Türkiye’de her sorunun karşısında tarih sahnesine bir kez daha çıkan gençlik, yaşam alanlarına, çevresine, doğasına, üniversitesine müdahale ettirmezken “nasıl olsa birkaç sene sonra geri dönerim” diye düşünmedi.

Silivri kuşatmalarında, Haziran ayaklanmasında çaresizliğin pençesine düşmedi, umutsuzluğa yenilmedi.

Yatağan’da, Flormar’da, Renault’da ve sayısız örnekten hatırlayacağımız gibi emek mücadelesinde gençlik ve emekçiler birlikte mücadele ederken “yurt dışına gitmek için imkan bulmayı” düşünmedi.

GENÇLİK VATANSEVERDİR

Toplum ne zaman bir çıkmaza uğrasa, ne zaman bir bunalım içine girse, gençlik tarih sahnesine çıkar. Her şeyden önce ülkemizin tarihi bize bunu gösteriyor. Ülkesi dara düştüğünde, vatanı için ayağa kalkan bir gençlik hareketinin bugünkü temsilcileriyiz.

Vizontele filminde belediye başkanının halka seslendiği bir sahne vardır. Belediye başkanının ağzından dökülen sözcükler bize bir sorunun cevabını veriyor incelikle;

- İnsan memleketini niye sever? Başka bir çaresi yoktur da ondan.

Başka bir çaremiz yok. Başka bir vatanımız ve milletimiz yok.
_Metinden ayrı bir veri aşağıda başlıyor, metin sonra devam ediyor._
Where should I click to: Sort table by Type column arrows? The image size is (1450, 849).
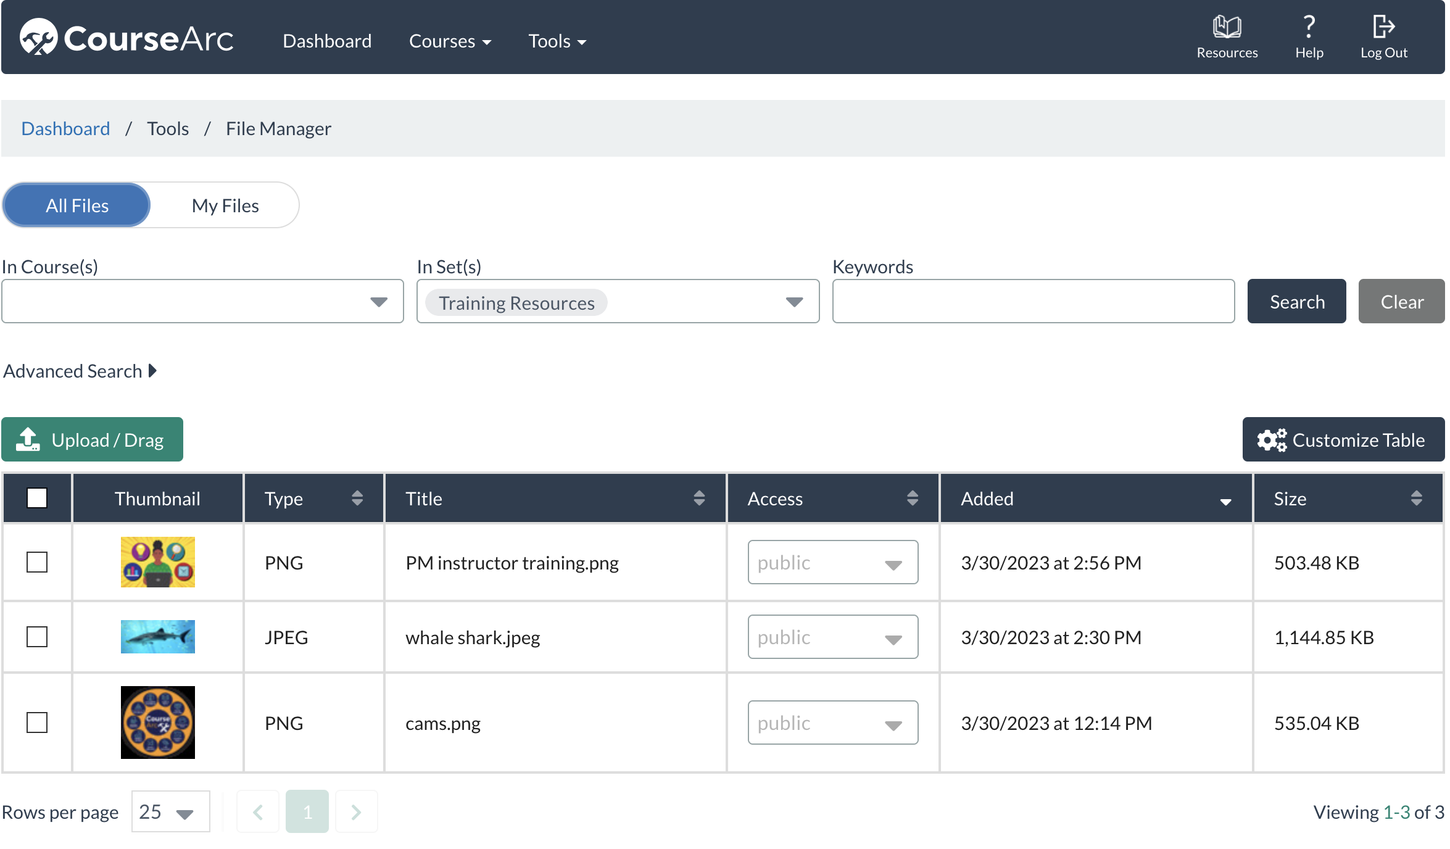click(x=357, y=498)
Binlerce yıllık bir tarihten gelen ve emekçi halkımızın yarattığı değerlerle içimize işleyen başka bir yer yok. Bu bir çaresizlik ifadesi değildir. Çarenin nerede olduğuna işaret eden toplumcu bir tavırdır. İçtiğimiz sudan, yediğimiz yemeğe kadar her şeyi memleketimize borçlu olduğumuzu biliyoruz. Bu yüzden, gençlik kendi geleceği ile memleketinin geleceğini birleştirmiştir. Ülkenin geleceğine ve gençliğe dair yakınmalar bu yüzden yersizdir.
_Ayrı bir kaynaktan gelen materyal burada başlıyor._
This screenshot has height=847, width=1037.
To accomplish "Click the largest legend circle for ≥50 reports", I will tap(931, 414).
AYDINTAŞBAŞ’IN SÜPER GÖZLÜĞÜ

Aydıntaşbaş, gençlik için süper bir gözlük imal ettiğini düşünüyor. Kendisini de buna o kadar inandırmış ki bu gözlük sayesinde sadece miyop ve hipermetrop gibi rahatsızlıklar değil, gençliğin tüm sorunlarının çözüleceğini zannediyor. Öyle ki, gençlik Aydıntaşbaş’ın yazısını okuyacak, ardından bu süper gözlüğü takacak yurtdışında mucizevi hayatı görecek ve Türkiye zaten cepte diyerek, dünya vatandaşı olmayı seçecek.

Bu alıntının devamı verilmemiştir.